The status report detector 113 of the control module detects status reports transmitted from the communication module 105 to the control module via the control interface 107. The status report detector 113 enables the control module to monitor errors in transactions initiated by the control module which occur external to the control module, e.g. off-card. For example, the errors may occur at the control interface 107 or at the communication module 105, or both. In addition, the control module is adapted to detect errors locally, for example by using a ‘time out’ mechanism, and may also detect local errors, for example resulting from control software running on the control processor and/or other local errors. Status reports received by the control module and the detection of local errors may be used in any desired manner, which may include enabling the control module to determine the source or a possible source of the error and report this to an external device, and/or enable the control module to take appropriate action to remove the cause of the error.
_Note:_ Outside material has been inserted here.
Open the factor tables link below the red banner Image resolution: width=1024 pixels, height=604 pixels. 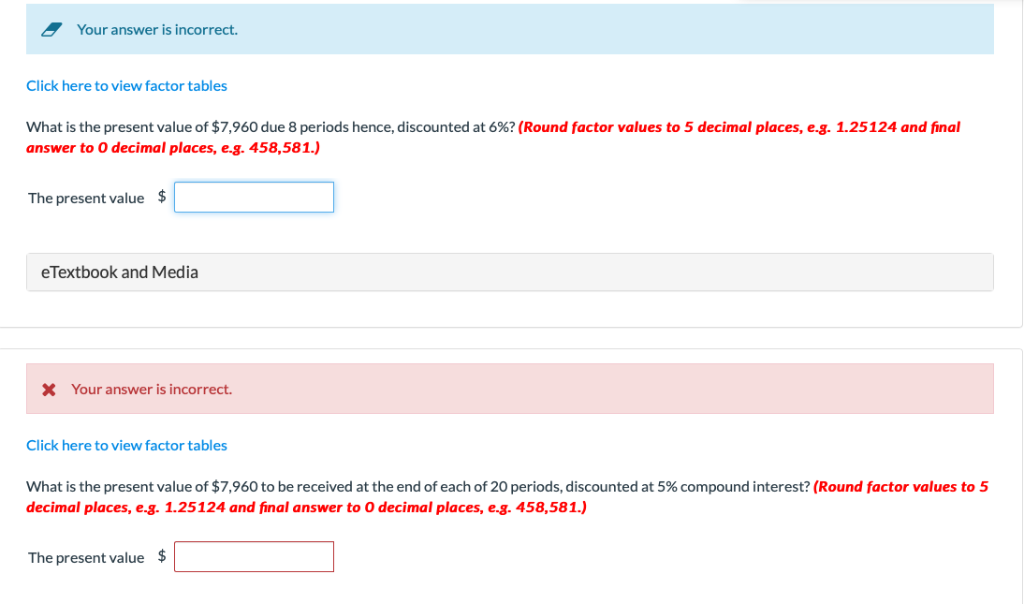[126, 445]
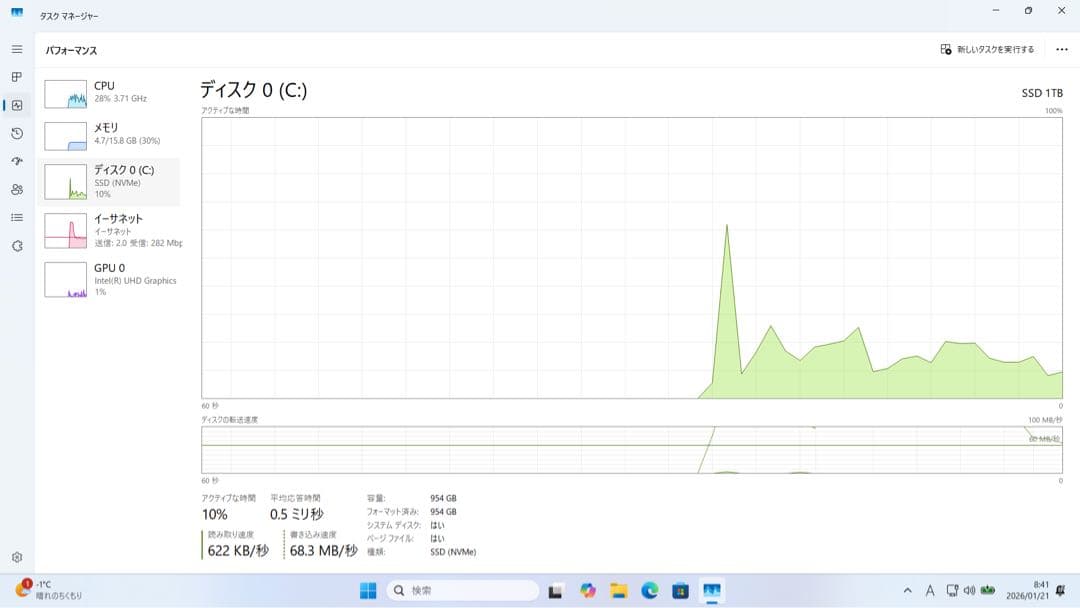Screen dimensions: 1080x608
Task: Open Task Manager settings gear
Action: [x=17, y=557]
For example, a software entity, e.g. software module 112 in FIG. 2, running on the control processor 109 or another device may be adapted to determine from the status report (and/or local error) the source of the error and initiate corrective action such as a reset and/or report its determination to an external device such as a management interface to inform an operator of the error and allow the operator to make a decision on what corrective action to take.


This feature is particularly useful for software development, allowing developers to discover and correct software errors. It is also particularly useful during normal operation of the apparatus, enabling the control module to automatically take the required remedial action such as resetting the communication module via the reset controller 141 in FIG. 2, for example.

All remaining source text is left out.